Despite the overall large worldwide wheat supply in 2016/17, a reduction in planted acres plus a return to trend line yields has the potential to very significantly tighten wheat supplies in 2017/18, with a significant deficit of production vs. demand being projected.  World wheat production is forecasted to drop a full 4%.  In the United States, winter wheat planted acres are at the lowest level since 1909.  This is of course a price friendly input for the wheat market, which may well give support to wheat prices to rise well above current feed market levels.

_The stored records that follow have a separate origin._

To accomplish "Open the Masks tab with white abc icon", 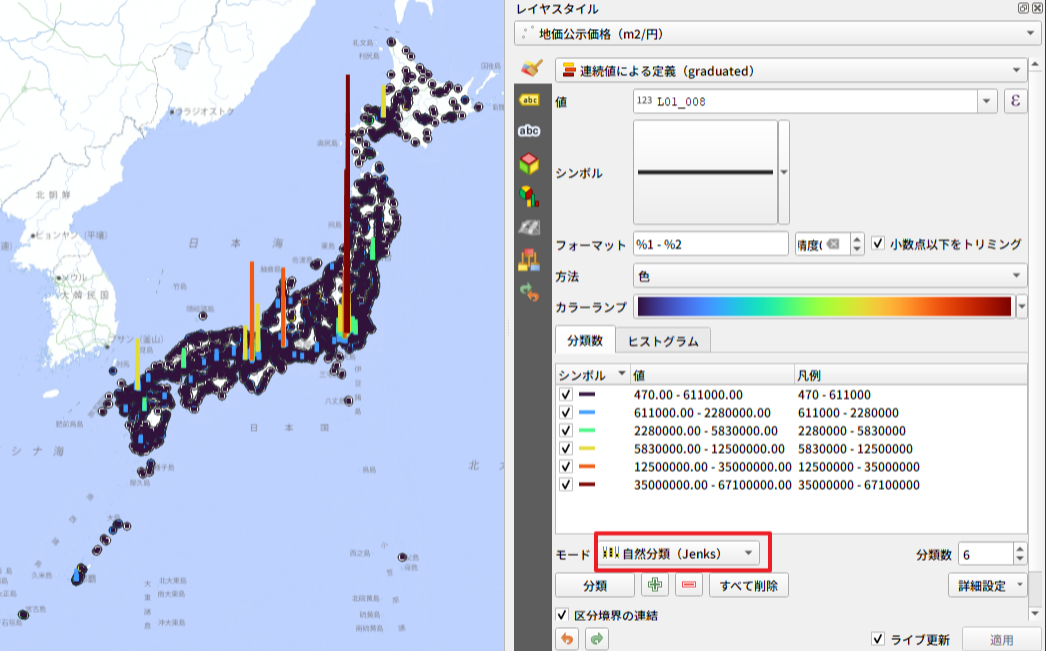I will point(530,131).
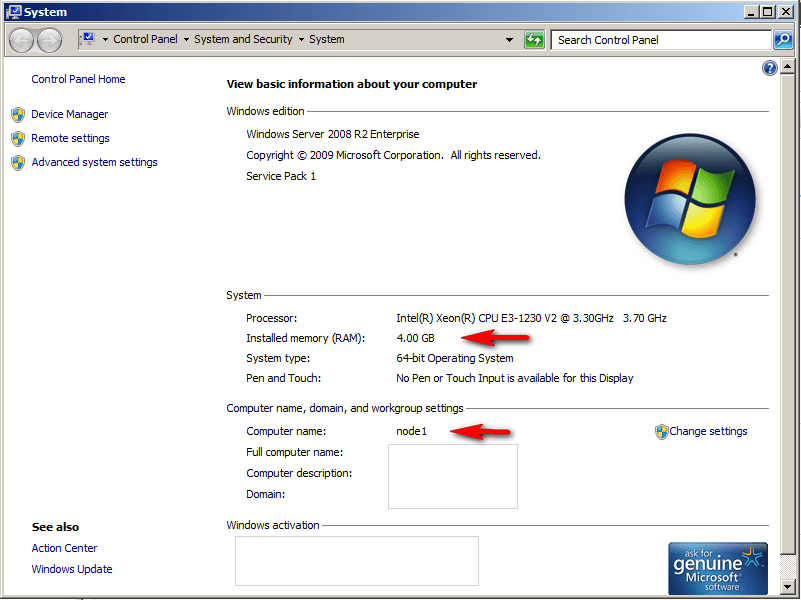Click the Change settings link
The width and height of the screenshot is (801, 600).
(708, 431)
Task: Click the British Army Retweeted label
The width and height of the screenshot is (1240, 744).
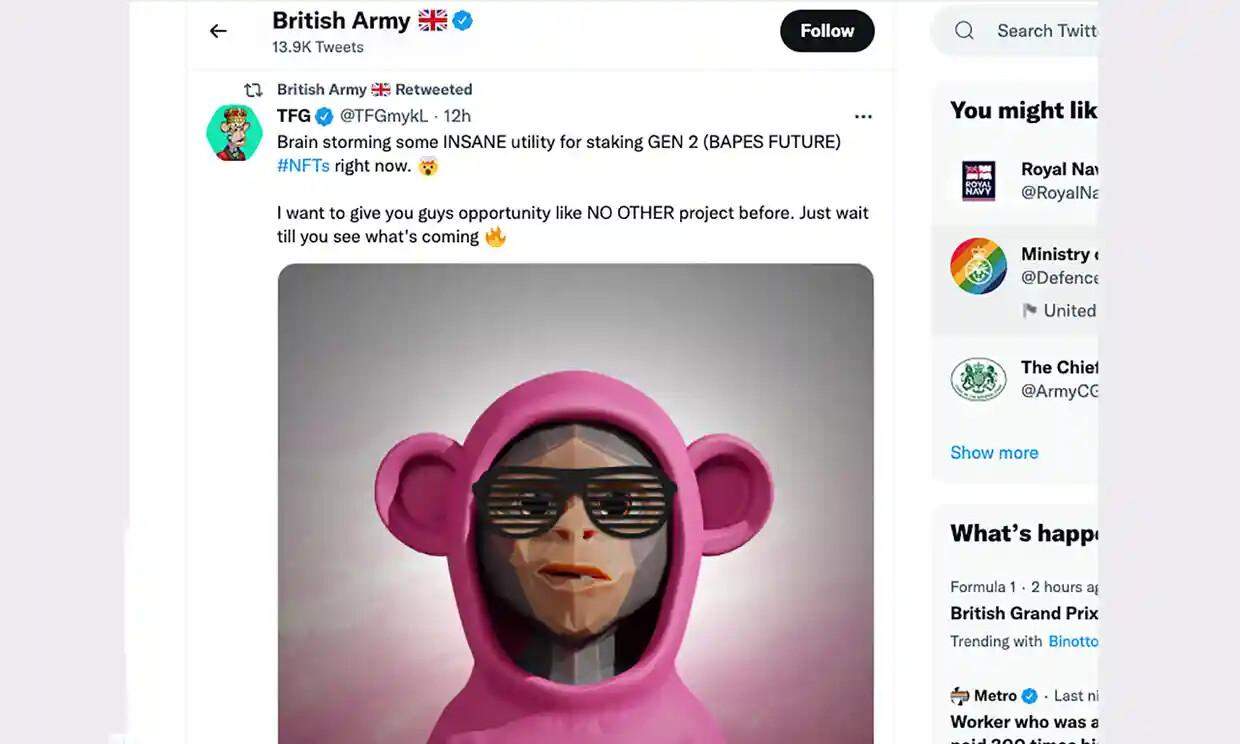Action: [x=374, y=90]
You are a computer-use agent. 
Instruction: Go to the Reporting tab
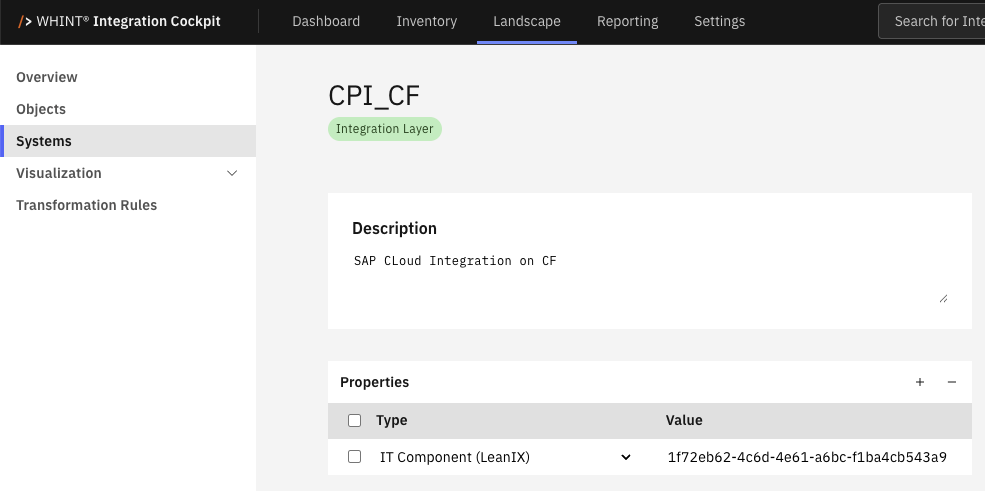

The current situation should lead to pricing opportunity for Hard Red Winter and Hard Red Spring as we move into the future. Russell McLaughlin, Grain Originator with Palmerston Grain, agrees, “I am not sure that every wheat producer realizes how well spring wheat is trading compared to other classes right now”. McLaughlin states that “you can sell Hard Red spring for over 1.00/bu premium to SRW, with prices approaching $250.00/MT for milling grade wheat”. He continues “that value should be rewarded with some pricing action. If you are thinking about growing Hard Red Spring Wheat, then book some and take advantage”.

Markets are always fluctuating and you can never tell what the future brings, but the fundamentals today are encouraging the producer to grow protein based, milling wheat. Look forward to opportunities with Hard Red Winter in the near future and make sure you take advantage of the market if you’re thinking about growing spring wheat.